>> Start Data rows
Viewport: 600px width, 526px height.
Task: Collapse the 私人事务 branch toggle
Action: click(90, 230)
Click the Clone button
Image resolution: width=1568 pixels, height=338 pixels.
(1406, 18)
>> End Data rows
>> Start Data rows
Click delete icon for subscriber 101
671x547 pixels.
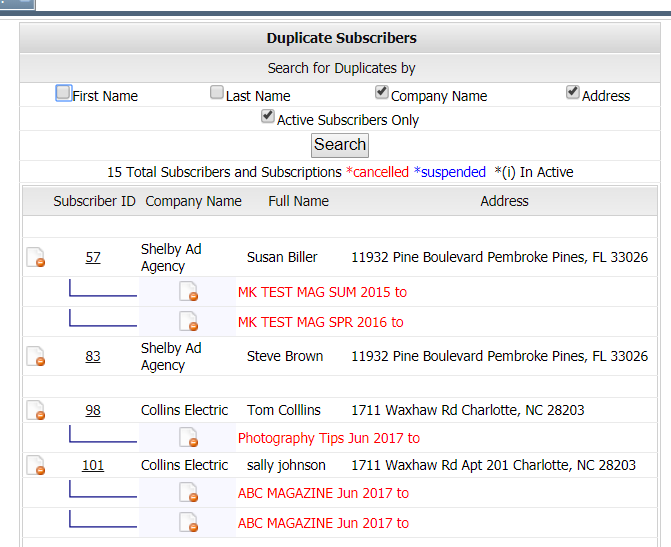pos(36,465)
>> End Data rows
- [Description of the task] Extract every line above, from the one containing "Click delete icon for subscriber 101" down to the one containing "pos(36,465)", both included, and reproduce them verbatim with the pictures left out.

- [Solved problem]
Click delete icon for subscriber 101
671x547 pixels.
pos(36,465)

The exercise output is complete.